As more advanced cell and gene therapies, including gene editing technologies, progress through drug development, there is increased emphasis on the importance of stakeholders, including people living with disease, caregivers, and healthcare professionals, to communicate using clear, accurate, and consistent language. Lexicons explaining advanced gene therapies will support patients’ and clinicians’ understanding, enabling shared decision-making and informed consent for clinical trial participation and, in the future, healthcare choice. Early lexicon development is crucial for standardizing communication across clinical sites, geographies, clinicians, and patients. A lexicon for clustered regularly interspaced short palindromic repeats-associated protein 9 (CRISPR-Cas9) gene editing for hemophilia was developed using comprehensive methodologies, gathering insight through qualitative research and in-depth interviews, language audits, and workshops, with input from lived experience experts, leading clinicians in hemophilia, gene therapy experts, and scientific and patient organizations.

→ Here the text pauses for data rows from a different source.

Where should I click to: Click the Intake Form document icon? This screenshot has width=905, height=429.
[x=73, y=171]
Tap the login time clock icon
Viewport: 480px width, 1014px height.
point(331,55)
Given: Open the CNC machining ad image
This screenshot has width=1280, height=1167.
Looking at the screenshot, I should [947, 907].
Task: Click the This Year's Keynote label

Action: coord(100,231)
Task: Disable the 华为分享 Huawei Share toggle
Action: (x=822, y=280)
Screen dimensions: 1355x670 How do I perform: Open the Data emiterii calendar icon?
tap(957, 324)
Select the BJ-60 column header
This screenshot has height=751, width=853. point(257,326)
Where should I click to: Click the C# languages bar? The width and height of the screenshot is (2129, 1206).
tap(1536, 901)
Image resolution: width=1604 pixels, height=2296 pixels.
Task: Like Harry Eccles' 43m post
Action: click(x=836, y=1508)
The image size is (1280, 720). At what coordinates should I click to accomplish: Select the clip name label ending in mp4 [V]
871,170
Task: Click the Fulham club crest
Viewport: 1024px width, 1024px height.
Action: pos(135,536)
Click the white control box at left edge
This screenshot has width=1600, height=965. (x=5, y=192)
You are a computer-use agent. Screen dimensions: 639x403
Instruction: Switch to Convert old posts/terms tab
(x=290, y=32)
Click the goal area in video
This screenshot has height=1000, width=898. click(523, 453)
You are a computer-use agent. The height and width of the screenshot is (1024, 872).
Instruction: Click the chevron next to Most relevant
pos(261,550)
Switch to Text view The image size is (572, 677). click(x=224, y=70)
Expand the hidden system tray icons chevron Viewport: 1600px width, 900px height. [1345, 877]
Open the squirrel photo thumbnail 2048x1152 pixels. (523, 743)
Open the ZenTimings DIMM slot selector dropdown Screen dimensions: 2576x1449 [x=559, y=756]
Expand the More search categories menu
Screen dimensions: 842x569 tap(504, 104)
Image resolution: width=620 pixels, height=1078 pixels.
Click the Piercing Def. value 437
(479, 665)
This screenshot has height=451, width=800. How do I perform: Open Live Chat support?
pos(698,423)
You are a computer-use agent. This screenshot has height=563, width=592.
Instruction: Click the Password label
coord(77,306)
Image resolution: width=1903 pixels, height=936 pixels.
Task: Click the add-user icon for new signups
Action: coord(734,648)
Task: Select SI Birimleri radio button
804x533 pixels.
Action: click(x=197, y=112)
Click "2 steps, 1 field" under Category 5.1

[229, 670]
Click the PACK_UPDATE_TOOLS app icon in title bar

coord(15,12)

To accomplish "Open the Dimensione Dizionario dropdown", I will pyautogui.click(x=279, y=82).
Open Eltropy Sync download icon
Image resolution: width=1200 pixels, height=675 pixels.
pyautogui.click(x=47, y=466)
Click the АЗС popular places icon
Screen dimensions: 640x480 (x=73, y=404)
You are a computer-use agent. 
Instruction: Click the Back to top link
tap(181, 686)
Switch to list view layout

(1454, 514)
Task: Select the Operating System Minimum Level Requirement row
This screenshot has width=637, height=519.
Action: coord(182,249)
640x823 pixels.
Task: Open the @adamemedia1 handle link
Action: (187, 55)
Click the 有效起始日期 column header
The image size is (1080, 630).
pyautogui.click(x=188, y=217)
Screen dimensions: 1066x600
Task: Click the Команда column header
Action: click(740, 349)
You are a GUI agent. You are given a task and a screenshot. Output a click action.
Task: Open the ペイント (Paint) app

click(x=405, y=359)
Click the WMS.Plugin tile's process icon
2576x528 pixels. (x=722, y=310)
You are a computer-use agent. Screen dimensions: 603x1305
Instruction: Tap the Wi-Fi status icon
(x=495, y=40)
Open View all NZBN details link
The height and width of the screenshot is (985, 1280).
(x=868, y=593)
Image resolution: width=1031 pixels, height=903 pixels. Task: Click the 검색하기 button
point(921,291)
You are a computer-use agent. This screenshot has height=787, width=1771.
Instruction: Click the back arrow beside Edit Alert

This lexicon serves as a gold standard template for future comprehensive patient lexicon development strategy and could be applied to other therapeutic areas where treatments are being developed and standardized, or where accessible vocabulary for patients, healthcare professionals, and the affected community is lacking. This communication highlights the need for lexicon development for advanced gene editing treatments across therapeutic areas to support standardized understanding and enhance communication.